Kelemahan soil nailing


– Metode soil nailing tidak dapat digunakan untuk tanah jenuh air.
– Tidak cocok digunakan untuk tanah dengan gaya geser yang sangat rendah, tidak juga pada pasir dan
kerikil yang kohesinya buruk.
– Lereng tanah harus dapat mempertahankan bentuknya tanpa bantuan konstruksi penahan lain, pada
saat proses “nailing” berlangsung dan sebelum shotcrete diaplikasikan.
– Drainase baik adalah hal yang penting, terutama untuk struktur yang permanen
– Soil nailing tidak cocok diaplikasikan untuk struktur yang membutuhkan kontrol ketat terhadap
deformasi.
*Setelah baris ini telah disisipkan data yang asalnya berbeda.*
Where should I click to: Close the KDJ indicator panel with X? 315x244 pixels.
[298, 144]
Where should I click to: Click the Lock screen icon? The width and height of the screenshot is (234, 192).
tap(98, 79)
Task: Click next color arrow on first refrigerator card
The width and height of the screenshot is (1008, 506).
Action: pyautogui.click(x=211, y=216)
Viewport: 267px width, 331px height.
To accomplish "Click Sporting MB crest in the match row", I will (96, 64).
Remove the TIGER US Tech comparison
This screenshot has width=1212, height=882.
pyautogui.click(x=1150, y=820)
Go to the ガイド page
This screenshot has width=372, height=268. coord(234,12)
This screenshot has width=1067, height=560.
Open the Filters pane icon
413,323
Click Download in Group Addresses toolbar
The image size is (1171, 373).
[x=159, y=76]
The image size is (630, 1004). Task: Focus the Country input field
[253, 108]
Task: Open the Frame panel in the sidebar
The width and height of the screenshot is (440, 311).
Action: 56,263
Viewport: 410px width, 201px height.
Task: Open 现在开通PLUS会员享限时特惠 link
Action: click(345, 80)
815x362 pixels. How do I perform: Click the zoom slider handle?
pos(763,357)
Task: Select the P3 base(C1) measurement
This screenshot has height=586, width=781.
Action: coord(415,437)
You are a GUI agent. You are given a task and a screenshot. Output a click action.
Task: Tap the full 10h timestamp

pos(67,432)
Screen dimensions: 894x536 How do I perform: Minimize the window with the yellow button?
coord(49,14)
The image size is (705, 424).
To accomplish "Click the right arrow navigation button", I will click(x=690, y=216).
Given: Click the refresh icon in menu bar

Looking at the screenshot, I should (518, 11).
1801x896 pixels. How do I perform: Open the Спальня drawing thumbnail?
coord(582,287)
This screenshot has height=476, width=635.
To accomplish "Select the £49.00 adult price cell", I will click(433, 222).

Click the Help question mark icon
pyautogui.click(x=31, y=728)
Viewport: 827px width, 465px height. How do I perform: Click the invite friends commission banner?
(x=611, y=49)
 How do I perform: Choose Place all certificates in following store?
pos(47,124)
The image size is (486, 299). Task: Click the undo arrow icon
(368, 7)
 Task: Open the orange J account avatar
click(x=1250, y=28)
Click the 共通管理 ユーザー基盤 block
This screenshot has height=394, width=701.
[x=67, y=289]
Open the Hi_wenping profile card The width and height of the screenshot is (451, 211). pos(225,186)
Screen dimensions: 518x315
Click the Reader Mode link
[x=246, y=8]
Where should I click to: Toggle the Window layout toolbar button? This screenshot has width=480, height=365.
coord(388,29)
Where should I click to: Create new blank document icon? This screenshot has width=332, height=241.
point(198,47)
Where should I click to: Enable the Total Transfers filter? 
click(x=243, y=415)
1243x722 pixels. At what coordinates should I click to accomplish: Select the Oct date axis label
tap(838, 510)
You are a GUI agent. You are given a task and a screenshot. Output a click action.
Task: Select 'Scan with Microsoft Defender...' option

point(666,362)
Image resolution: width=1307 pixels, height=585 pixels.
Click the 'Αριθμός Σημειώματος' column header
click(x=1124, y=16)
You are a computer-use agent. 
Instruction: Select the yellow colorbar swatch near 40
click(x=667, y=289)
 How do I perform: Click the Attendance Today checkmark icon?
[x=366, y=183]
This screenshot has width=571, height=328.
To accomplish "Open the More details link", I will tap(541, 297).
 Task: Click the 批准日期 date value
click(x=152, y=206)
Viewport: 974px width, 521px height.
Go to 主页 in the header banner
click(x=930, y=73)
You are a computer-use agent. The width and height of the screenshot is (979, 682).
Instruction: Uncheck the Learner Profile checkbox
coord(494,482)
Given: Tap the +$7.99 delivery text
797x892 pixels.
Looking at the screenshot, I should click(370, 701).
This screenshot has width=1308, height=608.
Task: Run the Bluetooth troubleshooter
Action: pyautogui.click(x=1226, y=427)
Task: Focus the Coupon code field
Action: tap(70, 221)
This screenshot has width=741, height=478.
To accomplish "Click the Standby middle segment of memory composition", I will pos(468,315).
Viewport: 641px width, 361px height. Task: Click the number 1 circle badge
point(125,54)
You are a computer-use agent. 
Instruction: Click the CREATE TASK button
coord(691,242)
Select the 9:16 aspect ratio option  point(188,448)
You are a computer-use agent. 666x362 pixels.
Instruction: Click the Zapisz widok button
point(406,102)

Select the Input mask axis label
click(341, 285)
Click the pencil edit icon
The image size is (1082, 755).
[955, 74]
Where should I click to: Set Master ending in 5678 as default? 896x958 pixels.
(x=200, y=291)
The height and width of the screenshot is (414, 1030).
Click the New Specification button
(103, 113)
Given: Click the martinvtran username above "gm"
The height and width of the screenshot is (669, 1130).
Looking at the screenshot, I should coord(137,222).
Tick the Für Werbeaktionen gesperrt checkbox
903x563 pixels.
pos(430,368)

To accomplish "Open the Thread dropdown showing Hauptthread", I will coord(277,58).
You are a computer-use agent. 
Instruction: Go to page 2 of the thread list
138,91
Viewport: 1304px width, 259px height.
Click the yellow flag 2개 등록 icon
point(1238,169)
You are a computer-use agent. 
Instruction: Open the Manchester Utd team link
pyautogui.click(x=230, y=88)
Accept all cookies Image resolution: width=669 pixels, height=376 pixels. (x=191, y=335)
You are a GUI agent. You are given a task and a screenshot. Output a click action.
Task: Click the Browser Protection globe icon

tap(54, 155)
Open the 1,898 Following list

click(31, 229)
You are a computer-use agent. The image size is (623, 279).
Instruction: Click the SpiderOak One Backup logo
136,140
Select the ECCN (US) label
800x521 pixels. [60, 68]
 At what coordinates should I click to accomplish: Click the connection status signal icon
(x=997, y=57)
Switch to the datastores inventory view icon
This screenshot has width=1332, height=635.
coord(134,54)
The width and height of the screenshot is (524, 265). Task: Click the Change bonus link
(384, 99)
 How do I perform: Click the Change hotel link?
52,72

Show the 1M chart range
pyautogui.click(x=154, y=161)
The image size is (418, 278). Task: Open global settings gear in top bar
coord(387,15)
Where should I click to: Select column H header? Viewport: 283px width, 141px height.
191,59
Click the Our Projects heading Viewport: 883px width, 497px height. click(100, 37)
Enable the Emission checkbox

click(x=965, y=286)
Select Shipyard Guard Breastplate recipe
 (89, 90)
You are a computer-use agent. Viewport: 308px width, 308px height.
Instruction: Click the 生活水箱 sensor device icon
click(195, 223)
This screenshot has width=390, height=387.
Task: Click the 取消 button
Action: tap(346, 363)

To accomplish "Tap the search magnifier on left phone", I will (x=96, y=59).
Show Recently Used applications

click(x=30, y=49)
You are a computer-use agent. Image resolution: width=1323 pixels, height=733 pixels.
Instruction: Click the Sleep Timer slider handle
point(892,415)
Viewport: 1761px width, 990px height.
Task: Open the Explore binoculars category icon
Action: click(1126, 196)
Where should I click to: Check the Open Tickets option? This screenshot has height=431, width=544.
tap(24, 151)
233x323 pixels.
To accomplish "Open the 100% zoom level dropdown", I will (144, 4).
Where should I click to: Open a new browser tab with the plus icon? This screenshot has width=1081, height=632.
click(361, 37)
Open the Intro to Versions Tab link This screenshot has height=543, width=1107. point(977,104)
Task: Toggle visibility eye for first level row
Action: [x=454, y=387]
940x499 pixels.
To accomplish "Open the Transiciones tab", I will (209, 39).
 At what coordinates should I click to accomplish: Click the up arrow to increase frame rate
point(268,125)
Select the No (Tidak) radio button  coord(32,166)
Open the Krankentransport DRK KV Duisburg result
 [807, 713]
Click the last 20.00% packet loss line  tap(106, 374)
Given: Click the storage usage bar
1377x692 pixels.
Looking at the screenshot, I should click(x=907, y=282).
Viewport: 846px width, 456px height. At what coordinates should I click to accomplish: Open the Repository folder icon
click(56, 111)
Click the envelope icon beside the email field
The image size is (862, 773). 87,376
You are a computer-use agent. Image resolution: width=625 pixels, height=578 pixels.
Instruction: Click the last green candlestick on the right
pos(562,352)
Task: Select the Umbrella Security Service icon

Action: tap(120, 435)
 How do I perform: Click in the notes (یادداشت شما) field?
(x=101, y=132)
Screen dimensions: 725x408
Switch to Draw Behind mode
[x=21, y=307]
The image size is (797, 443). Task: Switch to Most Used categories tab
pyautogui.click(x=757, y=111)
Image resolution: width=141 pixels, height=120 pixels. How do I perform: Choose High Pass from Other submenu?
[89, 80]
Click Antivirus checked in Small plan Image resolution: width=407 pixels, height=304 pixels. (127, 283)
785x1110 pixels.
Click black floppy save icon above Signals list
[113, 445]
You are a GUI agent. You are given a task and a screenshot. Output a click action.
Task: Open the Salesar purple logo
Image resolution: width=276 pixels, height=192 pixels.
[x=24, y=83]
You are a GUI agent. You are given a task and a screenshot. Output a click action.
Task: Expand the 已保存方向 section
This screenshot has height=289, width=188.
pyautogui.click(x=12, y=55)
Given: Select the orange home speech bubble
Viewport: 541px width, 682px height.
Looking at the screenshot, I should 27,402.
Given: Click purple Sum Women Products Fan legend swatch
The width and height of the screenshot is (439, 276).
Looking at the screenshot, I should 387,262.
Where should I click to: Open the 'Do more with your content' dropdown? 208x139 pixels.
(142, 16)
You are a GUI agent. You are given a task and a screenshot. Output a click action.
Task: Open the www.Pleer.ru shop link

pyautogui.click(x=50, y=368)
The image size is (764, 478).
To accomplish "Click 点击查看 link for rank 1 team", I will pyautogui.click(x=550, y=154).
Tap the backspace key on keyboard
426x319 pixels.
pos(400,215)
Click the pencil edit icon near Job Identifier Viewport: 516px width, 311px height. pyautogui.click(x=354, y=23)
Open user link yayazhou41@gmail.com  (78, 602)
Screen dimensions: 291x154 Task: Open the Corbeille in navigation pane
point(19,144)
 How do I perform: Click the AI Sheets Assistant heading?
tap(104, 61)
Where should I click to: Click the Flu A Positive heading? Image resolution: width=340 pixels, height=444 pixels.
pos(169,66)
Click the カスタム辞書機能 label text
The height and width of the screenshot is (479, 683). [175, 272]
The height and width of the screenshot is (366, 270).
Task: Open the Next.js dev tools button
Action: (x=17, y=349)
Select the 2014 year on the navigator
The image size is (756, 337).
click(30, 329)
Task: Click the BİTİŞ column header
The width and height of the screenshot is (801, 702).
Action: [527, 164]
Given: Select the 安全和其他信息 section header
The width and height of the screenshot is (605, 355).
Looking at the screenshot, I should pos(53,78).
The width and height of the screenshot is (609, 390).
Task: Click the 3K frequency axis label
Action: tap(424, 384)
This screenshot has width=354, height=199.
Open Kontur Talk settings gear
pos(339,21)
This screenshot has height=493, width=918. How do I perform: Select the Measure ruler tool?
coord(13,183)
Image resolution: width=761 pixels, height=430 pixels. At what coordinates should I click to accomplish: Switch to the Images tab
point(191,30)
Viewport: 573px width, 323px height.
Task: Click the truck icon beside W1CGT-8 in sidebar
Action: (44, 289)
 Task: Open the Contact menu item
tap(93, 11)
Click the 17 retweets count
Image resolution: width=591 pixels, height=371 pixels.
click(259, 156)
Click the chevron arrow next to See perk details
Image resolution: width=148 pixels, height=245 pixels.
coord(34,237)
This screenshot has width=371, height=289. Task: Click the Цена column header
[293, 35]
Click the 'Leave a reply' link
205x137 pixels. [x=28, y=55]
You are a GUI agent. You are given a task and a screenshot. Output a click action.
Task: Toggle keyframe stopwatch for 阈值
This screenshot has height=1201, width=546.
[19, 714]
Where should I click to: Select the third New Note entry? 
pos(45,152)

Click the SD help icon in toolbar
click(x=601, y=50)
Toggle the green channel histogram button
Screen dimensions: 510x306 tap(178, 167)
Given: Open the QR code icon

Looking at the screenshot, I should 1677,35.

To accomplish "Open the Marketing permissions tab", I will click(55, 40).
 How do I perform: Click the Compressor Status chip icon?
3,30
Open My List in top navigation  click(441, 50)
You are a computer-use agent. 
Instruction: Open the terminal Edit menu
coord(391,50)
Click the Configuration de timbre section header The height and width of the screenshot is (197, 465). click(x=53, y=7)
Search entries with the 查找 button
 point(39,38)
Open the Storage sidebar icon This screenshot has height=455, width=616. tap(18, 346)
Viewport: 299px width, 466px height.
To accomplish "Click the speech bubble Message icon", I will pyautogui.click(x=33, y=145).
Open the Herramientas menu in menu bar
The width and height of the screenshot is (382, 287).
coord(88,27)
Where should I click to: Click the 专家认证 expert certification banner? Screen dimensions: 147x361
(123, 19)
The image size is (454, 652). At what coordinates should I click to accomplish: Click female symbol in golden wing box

Hal ini dapat diatasi dengan menggunakan post tension nail, namun langkah ini akan
meningkatkan biaya kosntruksi.
– Pelaksanaan konstruksi soil nailing relatif lebih sulit, sehingga membutuhkan kontraktor yang ahli, dan
berpengalaman.

Perbandingan SOIL NAILING DENGAN dinding penahan tanah lainnya

GRAVITY WALL
– Berat sendiri gravity wall mempengaruhi kinerja gravity wall untuk dapat menahan tekanan tanah
yang berada dibelakangnya.

PILING WALL
– Piling wall biasa digunakan pada tanah yang lunak dan tempat yang sempit.
– Teori umum desain strukturnya adalah 1/3 diatas tanah dan 2/3 di bawah tanah.

KANTILEVER
– Dinding kantilever biasanya terbuat dari lapisan besi yang relatif tipis, beton “cast-in-place” atau
mortared masonry (biasanya berbentuk T terbalik).
– Dinding kantilever merubah tekanan horizontal dari belakang dinding menjadi tekanan vertikal pada
tanah dibawahnya.

GROUND ANCHOR/PENJANGKARAN
– Dinding menggunakan kabel yang dijangkarkan pada batu atau tanah dibelakang dinding tersebut.
– Dinding ini sangat berguna untuk menahan beban yang besar ataupun untuk menghasilkan dinding
yang tipis

SOIL NAILING
– Besi dimasukkan ke dalam tanah seperti paku kemudian dilapisi oleh lapisan shotcrete yang terdiri
atas wiremesh.
– Soil nailing cocok digunakan pada jenis tanah: lempung, tanah berpasir, batu yang telah melapuk,
tanah terstratifikasi dan heterogen.
– Soil nailing tidak cocok digunakan pada jenis tanah: lempung plastis dan lunak, organik, tanah lepas
(N<10), kepadatan rendah dan tersaturasi

Desain soil nailing

Prosedur desain untuk struktur penahan tanah menggunakan soil nailing harus memasukkan beberapa
langkah berikut:

– Untuk struktur geometris (kedalaman dan inklinasi lereng terpotong), profil tanah, dan pembebanan
“boundary” (surcharge) yang telah ditentukan, perkirakan gaya “nails” yang bekerja dan lokasi bidang
longsor yang potensial.
– Tentukan jenis penulangan (tipe, luas penampang melintang, panjang, inklinasi dan jarak antar
tulangan) dan pastikan kestabilan lokal pada tiap-tiap level penulangan, yaitu pastikan ketahanan dari
“nails” (kekuatan dan kapasitas “pull out”) telah mencukupi untuk menahan gaya kerja rencana dengan
faktor keamanan yang dapat diterima.
– Pastikan kestabilan global dari struktur soil nailing dan tanah disekitarnya terjaga selama dan sesudah
ekskavasi dengan faktor keamanan yang dapat diterima.
– Tentukan gaya-gaya yang bekerja pada permukaan lereng (contoh, tekanan tanah lateral dan gaya dari
nail pada sambungan) dan desain permukaan lereng sesuai desain arsitektur.
– Untuk struktur permanen, tentukan pelindung korosi yang relevan dengan kondisi lokasi.
– Tentukan sistem drainase untuk level piezometri air bawah tanah.

Aplikasi soil nailing

Soil Nailing dapat diaplikasikan pada:

– Stabilisasi lereng pada jalan raya.


– Lereng galian basement untuk gedung tinggi.
– Rangka terowongan untuk lereng terstratifikasi yang curam dan tidak stabil.